I don't have a specific wants list but at a guess 

A 5x4 Sanderson hand camera with red bellows and a Dagor lens
A late 1930's 10x8 Gandolfi field camera with book form and International backs
A 10x8 Thornton Tourist camera with the revolving lens board and 3 lenses
An 8x20 Korona Banquet field camera 
A Reid III with f2 TTH lens

When i was at University in the early 1970's boxes of unassembled Reid III's and lenses were found, they were finished and sold for a remarkably low price but still too much for a student  

I saw a Thornton Tourist for sale 2 years ago at a camera fair for sale with a roll film back as a well as a normal back, almost certainly a prototype.  It was very early as it pre-dated Pickard joining the company.

Ian


----------



## Peeb (Oct 25, 2020)

Nikon F3
Mamiya RB67
Hassy 500c
Canon canonet gIII QL
Yashica mat 124G

The F3 would go with my F and F2.  Would love a cleaner copy of the F2 someday. The clear bias here is mechanical cameras, but the F3 is so legendary that I really oughta have one.

Honorable mention:  Olympus OM-1; Fuji GW690; Minolta SRT-201


----------



## Heidi Rosser (Oct 25, 2020)

Great to see everyone’s top 5.
Ian I have to take your Reid iii and add that to one of my missing spots. Just been reading up on them now. I love cameras that have an interesting history. It’s a big switch from making aircraft instruments to making cameras. Sounds a bit like Alpa switching from watchmaking to camera production.
Will have to look into Nikon F2 & F3 they seem to have great reviews.

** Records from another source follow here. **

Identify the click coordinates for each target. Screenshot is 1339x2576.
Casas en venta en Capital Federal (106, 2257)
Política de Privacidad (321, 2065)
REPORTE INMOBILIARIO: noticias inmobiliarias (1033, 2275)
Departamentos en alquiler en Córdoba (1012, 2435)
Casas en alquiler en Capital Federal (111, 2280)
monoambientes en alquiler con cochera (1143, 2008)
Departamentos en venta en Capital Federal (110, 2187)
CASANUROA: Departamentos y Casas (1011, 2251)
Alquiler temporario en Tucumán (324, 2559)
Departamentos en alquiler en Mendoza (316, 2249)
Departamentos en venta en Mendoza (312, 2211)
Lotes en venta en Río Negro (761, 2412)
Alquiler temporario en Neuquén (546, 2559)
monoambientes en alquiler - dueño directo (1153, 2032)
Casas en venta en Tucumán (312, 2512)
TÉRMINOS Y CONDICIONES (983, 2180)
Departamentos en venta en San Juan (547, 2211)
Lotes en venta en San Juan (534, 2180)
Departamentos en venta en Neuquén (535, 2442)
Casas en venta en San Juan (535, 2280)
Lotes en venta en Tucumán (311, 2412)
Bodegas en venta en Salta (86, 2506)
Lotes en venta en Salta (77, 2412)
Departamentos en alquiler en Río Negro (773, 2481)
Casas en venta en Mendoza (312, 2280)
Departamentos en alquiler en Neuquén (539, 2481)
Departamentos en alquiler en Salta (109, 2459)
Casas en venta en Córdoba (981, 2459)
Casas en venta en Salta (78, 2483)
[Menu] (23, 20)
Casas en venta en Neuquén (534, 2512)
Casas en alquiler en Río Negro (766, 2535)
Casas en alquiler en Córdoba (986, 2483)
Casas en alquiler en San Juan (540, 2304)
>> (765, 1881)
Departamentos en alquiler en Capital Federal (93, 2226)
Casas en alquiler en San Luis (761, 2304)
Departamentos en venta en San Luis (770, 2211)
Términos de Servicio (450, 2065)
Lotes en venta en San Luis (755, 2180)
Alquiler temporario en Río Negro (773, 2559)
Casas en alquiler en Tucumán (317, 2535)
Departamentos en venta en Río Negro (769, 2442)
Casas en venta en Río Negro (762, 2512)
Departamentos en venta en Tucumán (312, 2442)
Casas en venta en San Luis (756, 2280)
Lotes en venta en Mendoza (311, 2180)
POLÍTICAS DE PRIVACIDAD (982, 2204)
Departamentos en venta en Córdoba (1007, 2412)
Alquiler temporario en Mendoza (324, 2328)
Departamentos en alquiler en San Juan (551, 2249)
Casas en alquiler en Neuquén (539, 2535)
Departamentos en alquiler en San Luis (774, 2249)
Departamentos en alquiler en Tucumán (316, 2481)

I’m terrible for buying cameras from GAS, I read the reviews and instantly want one. Loved the review Mike Eckman on Alpa cameras. Instantly wanted one.


----------



## webestang64 (Oct 26, 2020)

Ok, I think this could be my top 5 wanted film cameras......

-Nikon F2 (black body) w/ 55mm macro (plus ext tube) and a 135 telephoto.
-Contax S (Spiegelreflex) w/ Sonnar 57mm f2.
-Fujifilm G617 (6x17cm format).
-Pentax LX body.....dream of the complete system. 
-Tachihara 4x5 w/ Schneider or Rodenstock 150 f5.6.


----------



## star camera company (Oct 31, 2020)

Ok.  I suppose it’s the masochist inside me....but I’m drawn to the insanely obsolete and incredibly complicated Graflex Graphic Model 0.


----------



## Space Face (Nov 1, 2020)

Well, I just got the Sigma 105mm Art (beast). So, I'm seriously considering getting a ff mirrorless body.  Maybe the Canon RP.  I can't justify th R5 or R6 so I think the RP is perhaps the best current option for me.


----------



## IanG (Nov 1, 2020)

Space Face said:


> Well, I just got the Sigma 105mm Art (beast). So, I'm seriously considering getting a ff mirrorless body.  Maybe the Canon RP.  I can't justify th R5 or R6 so I think the RP is perhaps the best current option for me.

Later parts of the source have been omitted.